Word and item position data
......

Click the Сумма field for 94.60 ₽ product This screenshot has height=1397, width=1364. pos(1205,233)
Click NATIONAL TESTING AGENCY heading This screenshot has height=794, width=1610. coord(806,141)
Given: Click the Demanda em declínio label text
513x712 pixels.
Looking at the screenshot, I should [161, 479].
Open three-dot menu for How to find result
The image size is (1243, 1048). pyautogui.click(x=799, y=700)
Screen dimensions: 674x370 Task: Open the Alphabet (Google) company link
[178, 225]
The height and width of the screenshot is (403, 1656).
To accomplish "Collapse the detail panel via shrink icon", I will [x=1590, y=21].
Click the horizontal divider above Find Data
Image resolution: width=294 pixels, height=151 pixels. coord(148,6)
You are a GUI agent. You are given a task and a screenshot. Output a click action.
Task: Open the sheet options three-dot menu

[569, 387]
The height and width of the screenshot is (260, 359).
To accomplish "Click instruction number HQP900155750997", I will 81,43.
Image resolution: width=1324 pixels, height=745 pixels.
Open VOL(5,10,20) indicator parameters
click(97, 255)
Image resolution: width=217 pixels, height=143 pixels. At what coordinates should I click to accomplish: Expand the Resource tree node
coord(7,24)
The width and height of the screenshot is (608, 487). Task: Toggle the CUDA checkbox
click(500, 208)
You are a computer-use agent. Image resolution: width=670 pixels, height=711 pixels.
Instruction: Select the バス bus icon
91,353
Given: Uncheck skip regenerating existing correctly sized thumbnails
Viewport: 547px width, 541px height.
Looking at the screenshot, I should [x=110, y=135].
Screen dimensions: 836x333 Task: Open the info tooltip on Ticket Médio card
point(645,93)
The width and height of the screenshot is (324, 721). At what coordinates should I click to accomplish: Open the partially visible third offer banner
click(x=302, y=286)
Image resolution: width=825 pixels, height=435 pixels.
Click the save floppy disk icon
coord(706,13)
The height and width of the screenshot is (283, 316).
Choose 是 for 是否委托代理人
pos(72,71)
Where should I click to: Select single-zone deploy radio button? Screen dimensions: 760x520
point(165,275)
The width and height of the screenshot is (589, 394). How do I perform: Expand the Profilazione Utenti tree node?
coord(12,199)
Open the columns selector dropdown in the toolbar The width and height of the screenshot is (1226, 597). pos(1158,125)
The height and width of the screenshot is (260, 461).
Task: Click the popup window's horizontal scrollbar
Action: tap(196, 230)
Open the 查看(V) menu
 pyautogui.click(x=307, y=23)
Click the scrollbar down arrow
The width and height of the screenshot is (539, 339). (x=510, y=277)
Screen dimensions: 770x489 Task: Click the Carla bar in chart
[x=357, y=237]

......

Your objective: Output the lines starting at the line that contains "You are a computer-use" and ending after the line that contains "click(x=302, y=286)" as a two-column CSV with the header instruction,response. Give each text and its answer one row, with each value in a quoted field and line breaks replaced by spaces.

Completed task:
instruction,response
"You are a computer-use agent. Image resolution: width=670 pixels, height=711 pixels. Instruction: Select the バス bus icon","91,353"
"Given: Uncheck skip regenerating existing correctly sized thumbnails Viewport: 547px width, 541px height.","Looking at the screenshot, I should [x=110, y=135]."
"Screen dimensions: 836x333 Task: Open the info tooltip on Ticket Médio card","point(645,93)"
"The width and height of the screenshot is (324, 721). At what coordinates should I click to accomplish: Open the partially visible third offer banner","click(x=302, y=286)"